Si tratta di uno scontro di civiltà: quello tra la Giustizia bendata e digitale che si muove a distanza con massimari elettronici e applicazioni anche per andare in bagno e la Giustizia umana e sorridente del Cancelliere che nel corridoio ti canticchia ironico una strofa dell’inno della sua squadre del cuore quando la tua ha perso. Io naturalmente sono un ultrà della seconda.
Certo, capisco il rischio che una contiguità troppo stretto tra personale di cancelleria ( come viene orrendamente definito in gergo burocratico) e avvocati sia pericolosa per chi immagina una spersonalizzazione totale del diritto e per questo si è inventato l’orrore degli U. R. P. dove l’avvocato degradato a pubblico si mette in coda allo sportello dove uno sconosciuto gli sbatte in faccia l’inevitabile “dica”. Ma io ho una storia alle spalle, fatta di preture polverose in fondo a provincie dimenticate ma bellissime e di lunghe attese nei corridoi e nella aule con le toghe consumate messe sui banchi in attesa di sentenze o semplicemente del turno per il deposito di un atto.
Metà delle cose che so nel mio mestiere me le hanno insegnate i cancellieri: da dove mettere la marca da bollo, a come compilare una nota di iscrizione a ruolo a come vestirsi in Tribunale. E poi confidenze sulla giurisprudenza e sulla vita: entri a depositare un appello e ti ritrovi a parlare del concerto di Fred Bongusto a Palinuro nel 1979.

Materiale fornito
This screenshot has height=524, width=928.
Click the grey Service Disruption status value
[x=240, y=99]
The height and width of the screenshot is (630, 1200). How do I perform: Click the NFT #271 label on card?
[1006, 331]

Obiettivo dell'esercizio
Stampa senza modifiche il brano del testo sui cancellieri che comincia dalle parole "Metà delle cose" e termina dopo "Palinuro nel 1979.". Il materiale non serve per svolgere l'esercizio.

Risultato dell'esercizio
Metà delle cose che so nel mio mestiere me le hanno insegnate i cancellieri: da dove mettere la marca da bollo, a come compilare una nota di iscrizione a ruolo a come vestirsi in Tribunale. E poi confidenze sulla giurisprudenza e sulla vita: entri a depositare un appello e ti ritrovi a parlare del concerto di Fred Bongusto a Palinuro nel 1979.